**BRIEF**
Search the lines of the records for the word "computer", and copy every line that has it.

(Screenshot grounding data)
______________________________

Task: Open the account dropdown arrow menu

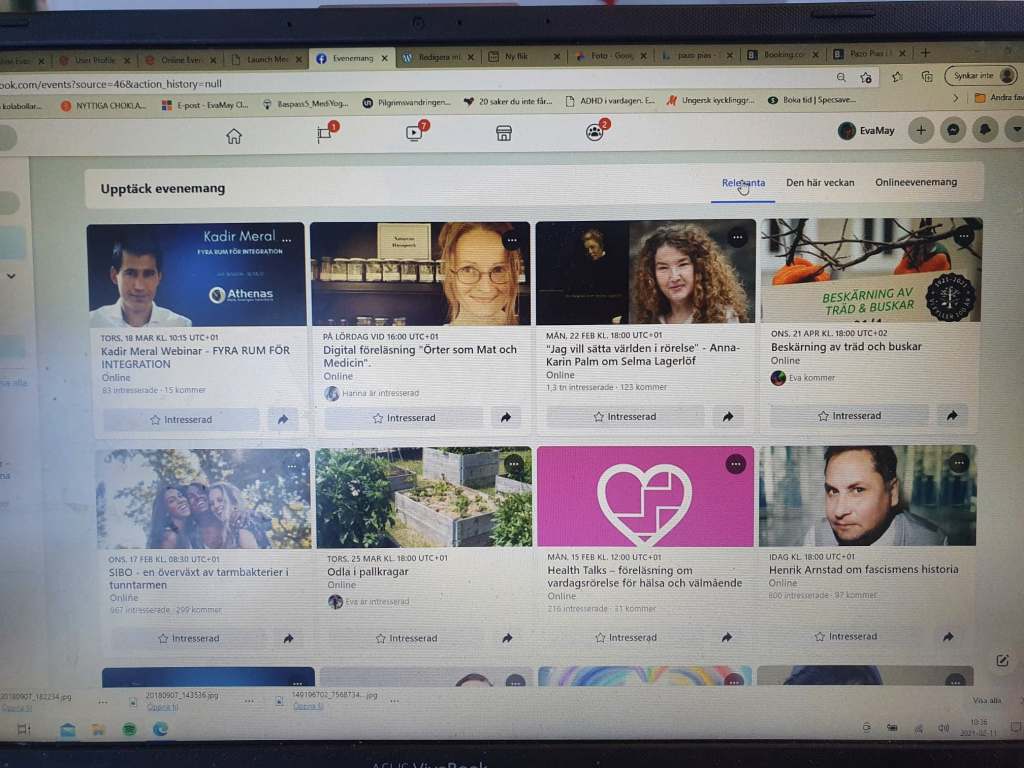Action: 1016,130
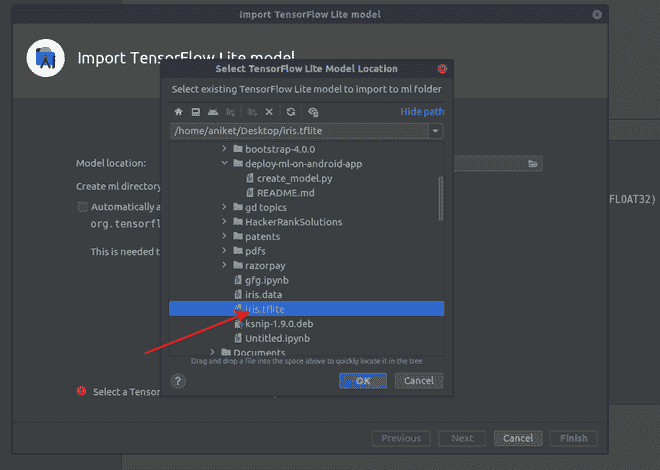Click the Hide path link
The height and width of the screenshot is (470, 660).
pyautogui.click(x=422, y=112)
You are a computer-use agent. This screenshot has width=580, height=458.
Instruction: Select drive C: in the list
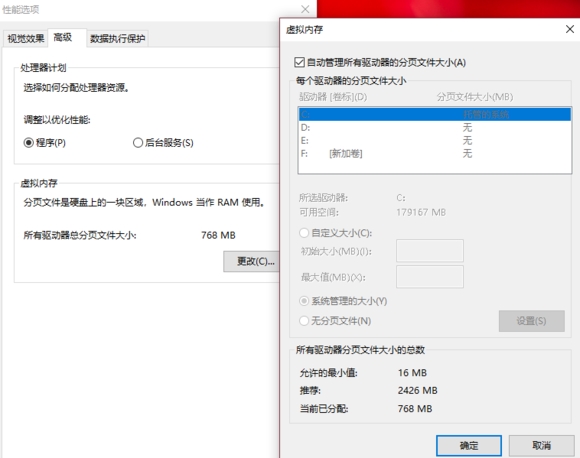pos(435,114)

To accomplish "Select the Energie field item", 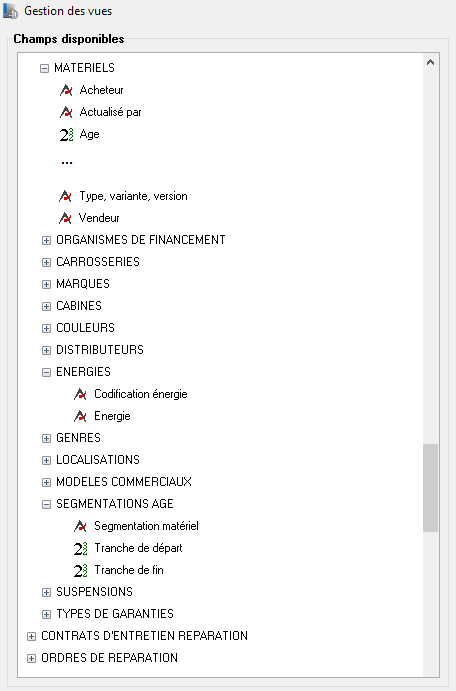I will 112,416.
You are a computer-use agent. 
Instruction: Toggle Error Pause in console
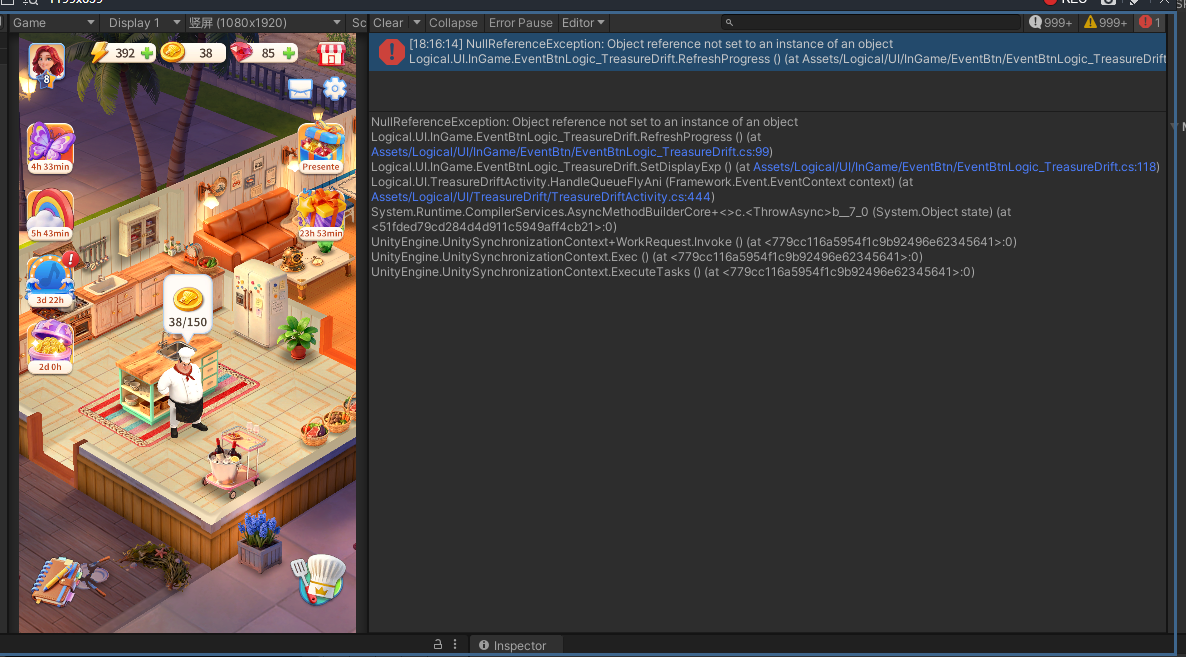pyautogui.click(x=520, y=22)
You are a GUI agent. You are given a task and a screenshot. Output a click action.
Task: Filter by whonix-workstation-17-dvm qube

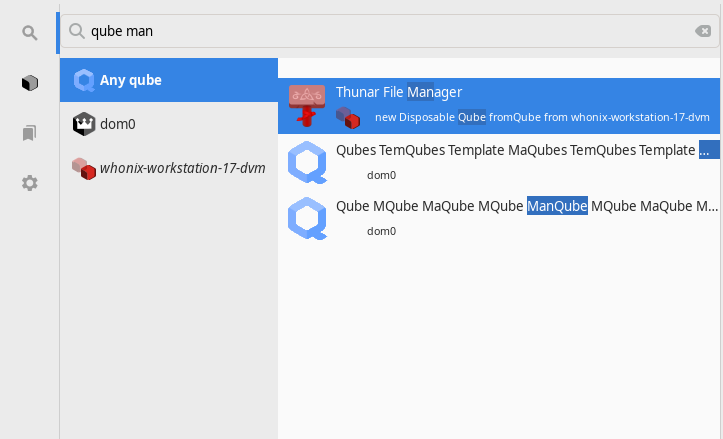click(169, 167)
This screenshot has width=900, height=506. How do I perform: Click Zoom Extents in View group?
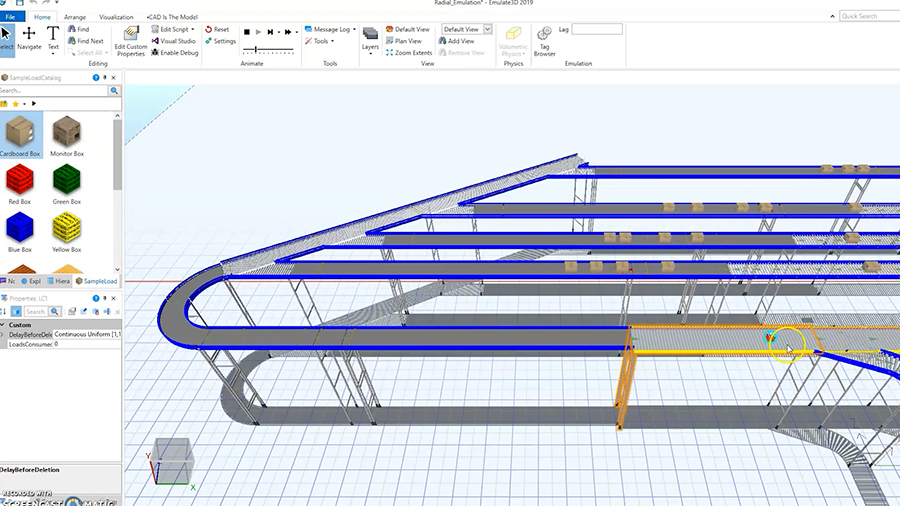(408, 53)
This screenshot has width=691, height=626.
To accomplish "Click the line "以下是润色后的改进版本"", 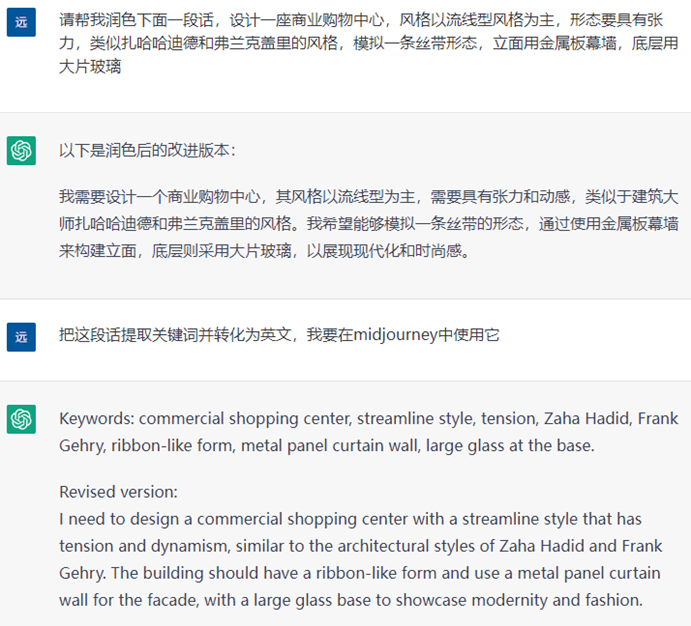I will 147,150.
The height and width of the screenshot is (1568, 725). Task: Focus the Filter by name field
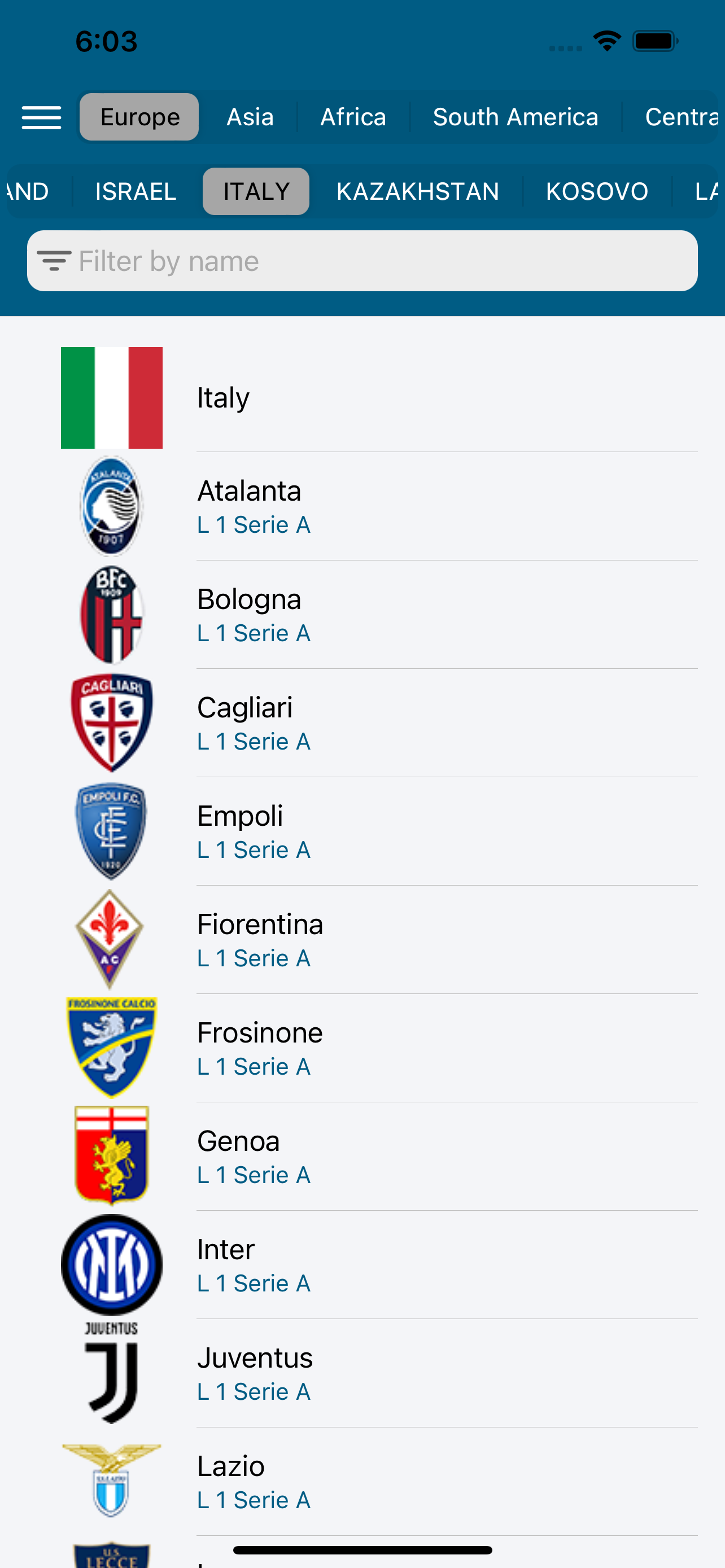coord(362,261)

______________________________

**EXERCISE RESULT**
You are a computer-use agent. This screenshot has width=580, height=458.
You are a computer-use agent. 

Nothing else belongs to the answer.